Reproduce the listing word for word, from its first line through the line that contains "Action: click(789, 113)", including both of those lines.

[BEGIN]

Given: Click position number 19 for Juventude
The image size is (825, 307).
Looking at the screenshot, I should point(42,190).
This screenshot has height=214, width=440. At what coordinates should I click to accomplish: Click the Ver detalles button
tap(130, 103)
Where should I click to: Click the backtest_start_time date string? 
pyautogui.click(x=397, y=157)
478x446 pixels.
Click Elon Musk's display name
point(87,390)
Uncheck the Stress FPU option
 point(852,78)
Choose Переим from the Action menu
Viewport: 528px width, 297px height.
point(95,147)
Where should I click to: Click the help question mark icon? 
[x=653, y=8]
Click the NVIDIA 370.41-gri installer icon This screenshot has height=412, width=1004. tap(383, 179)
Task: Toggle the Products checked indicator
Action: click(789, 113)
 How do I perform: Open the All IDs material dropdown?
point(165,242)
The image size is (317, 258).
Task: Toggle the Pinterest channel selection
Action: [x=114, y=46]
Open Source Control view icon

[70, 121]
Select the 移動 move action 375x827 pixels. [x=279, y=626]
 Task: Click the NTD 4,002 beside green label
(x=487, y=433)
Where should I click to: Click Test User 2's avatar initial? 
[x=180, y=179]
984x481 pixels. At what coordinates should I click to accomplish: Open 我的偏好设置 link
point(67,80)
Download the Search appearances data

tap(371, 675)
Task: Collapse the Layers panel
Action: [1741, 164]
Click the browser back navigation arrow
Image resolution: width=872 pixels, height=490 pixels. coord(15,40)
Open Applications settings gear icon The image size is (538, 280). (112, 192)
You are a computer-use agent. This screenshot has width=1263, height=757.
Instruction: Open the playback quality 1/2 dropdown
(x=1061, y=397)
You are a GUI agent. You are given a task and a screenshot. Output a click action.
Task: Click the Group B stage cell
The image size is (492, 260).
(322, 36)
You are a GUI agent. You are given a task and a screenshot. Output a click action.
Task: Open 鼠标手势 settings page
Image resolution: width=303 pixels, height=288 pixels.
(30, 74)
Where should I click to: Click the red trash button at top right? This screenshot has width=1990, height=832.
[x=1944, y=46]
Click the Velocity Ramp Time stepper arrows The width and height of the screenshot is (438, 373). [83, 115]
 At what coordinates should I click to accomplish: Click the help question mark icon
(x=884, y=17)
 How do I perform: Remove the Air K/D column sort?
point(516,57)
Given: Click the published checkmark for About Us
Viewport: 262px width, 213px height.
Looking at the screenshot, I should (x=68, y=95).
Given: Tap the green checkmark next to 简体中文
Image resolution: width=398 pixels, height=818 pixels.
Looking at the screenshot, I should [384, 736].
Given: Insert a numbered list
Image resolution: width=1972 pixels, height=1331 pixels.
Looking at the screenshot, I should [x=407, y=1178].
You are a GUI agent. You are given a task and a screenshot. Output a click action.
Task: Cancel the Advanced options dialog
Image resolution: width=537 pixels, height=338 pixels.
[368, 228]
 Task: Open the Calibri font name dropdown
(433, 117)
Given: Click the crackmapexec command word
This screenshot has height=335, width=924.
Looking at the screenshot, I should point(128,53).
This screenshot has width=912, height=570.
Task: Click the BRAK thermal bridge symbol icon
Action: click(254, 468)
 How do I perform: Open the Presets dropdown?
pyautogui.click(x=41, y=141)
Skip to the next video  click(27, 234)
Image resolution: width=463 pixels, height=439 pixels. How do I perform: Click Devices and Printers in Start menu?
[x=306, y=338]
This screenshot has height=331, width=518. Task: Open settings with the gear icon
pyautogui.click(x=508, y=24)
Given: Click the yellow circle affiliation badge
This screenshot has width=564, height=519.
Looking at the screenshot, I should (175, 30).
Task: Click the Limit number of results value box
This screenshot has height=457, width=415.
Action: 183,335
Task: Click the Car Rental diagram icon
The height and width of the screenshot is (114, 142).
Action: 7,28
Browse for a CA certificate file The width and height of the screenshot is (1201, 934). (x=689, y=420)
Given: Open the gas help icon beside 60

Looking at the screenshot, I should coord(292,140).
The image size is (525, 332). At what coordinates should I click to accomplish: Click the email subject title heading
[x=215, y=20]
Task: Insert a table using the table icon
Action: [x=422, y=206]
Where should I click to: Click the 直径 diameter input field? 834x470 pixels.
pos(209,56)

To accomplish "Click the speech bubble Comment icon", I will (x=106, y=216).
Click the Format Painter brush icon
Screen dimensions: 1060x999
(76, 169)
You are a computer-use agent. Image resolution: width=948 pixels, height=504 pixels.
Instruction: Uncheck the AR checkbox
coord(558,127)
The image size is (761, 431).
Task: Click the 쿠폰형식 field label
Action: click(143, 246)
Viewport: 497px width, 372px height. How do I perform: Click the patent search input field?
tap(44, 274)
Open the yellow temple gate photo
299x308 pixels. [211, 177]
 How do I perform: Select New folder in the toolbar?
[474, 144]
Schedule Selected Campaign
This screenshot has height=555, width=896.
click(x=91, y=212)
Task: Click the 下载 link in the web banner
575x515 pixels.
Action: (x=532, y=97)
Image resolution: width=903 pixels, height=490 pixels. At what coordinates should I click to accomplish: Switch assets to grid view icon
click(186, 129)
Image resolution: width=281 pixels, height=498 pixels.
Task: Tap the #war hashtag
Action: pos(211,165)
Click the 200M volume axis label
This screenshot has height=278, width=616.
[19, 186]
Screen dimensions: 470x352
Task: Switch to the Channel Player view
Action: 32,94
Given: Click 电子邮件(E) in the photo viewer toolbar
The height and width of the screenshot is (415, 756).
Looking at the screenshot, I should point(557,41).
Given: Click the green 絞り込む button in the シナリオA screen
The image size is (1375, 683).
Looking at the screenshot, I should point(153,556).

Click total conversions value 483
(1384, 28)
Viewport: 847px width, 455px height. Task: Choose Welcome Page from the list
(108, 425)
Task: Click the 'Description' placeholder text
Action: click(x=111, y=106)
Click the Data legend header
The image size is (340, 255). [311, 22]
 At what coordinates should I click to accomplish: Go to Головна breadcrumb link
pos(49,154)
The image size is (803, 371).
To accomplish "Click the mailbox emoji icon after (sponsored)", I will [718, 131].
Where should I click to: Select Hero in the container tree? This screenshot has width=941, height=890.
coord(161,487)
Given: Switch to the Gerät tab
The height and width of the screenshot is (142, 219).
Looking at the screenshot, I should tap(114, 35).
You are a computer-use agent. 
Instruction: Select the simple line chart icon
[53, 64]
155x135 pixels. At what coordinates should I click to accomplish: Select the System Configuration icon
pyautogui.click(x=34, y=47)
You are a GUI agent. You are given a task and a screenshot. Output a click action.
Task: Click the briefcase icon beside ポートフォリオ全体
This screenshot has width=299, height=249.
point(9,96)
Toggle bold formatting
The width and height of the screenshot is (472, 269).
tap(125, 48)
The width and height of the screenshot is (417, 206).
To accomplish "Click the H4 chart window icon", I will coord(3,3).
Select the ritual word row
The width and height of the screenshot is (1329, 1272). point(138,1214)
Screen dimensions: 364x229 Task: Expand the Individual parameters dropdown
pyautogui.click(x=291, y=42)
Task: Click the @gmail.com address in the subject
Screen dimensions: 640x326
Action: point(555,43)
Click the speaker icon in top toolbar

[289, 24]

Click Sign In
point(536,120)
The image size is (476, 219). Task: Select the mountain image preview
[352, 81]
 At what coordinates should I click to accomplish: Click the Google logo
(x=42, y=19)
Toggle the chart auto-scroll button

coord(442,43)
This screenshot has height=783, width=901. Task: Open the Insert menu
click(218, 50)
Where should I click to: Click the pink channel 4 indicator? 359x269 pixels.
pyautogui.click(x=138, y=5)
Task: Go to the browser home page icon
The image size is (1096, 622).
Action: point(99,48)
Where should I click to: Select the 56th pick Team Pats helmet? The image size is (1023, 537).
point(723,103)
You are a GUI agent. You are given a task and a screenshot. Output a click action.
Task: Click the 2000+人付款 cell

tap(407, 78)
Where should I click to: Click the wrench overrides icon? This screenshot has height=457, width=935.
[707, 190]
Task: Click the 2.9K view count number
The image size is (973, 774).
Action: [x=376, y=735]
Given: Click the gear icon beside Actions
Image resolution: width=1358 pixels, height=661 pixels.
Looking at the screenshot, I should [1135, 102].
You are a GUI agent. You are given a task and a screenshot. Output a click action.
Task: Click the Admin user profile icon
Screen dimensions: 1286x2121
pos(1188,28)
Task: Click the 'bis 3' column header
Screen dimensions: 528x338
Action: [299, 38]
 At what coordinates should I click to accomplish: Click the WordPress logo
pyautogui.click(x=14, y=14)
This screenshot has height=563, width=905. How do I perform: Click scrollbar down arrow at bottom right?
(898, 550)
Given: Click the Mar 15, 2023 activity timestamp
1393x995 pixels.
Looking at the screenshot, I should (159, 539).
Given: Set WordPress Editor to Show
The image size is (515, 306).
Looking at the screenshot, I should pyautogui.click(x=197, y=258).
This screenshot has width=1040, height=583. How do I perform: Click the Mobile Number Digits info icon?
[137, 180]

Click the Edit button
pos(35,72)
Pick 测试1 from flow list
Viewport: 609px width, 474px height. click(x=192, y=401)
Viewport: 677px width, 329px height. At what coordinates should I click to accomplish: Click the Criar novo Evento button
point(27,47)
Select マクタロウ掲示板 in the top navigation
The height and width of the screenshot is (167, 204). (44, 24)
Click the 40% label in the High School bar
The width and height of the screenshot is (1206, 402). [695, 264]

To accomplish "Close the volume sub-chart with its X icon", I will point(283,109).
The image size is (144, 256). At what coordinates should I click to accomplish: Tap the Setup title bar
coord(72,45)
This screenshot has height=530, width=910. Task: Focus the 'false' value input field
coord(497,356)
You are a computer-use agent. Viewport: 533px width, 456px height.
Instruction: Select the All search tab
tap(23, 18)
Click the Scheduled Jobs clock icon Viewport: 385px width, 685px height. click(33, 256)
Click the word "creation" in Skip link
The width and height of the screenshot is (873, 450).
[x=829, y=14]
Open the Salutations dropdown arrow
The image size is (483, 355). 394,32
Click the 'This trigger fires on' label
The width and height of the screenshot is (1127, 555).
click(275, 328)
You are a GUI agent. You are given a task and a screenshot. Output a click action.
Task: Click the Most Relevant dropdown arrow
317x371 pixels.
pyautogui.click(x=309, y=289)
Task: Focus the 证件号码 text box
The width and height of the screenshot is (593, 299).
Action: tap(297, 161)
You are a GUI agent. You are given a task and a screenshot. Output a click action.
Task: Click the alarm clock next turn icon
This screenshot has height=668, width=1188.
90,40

[END]

#### Right answer:
Given: Click position number 19 for Juventude
The image size is (825, 307).
Looking at the screenshot, I should point(42,190).
This screenshot has height=214, width=440. At what coordinates should I click to accomplish: Click the Ver detalles button
tap(130, 103)
Where should I click to: Click the backtest_start_time date string? 
pyautogui.click(x=397, y=157)
478x446 pixels.
Click Elon Musk's display name
point(87,390)
Uncheck the Stress FPU option
 point(852,78)
Choose Переим from the Action menu
Viewport: 528px width, 297px height.
point(95,147)
Where should I click to: Click the help question mark icon? 
[x=653, y=8]
Click the NVIDIA 370.41-gri installer icon This screenshot has height=412, width=1004. tap(383, 179)
Task: Toggle the Products checked indicator
Action: click(789, 113)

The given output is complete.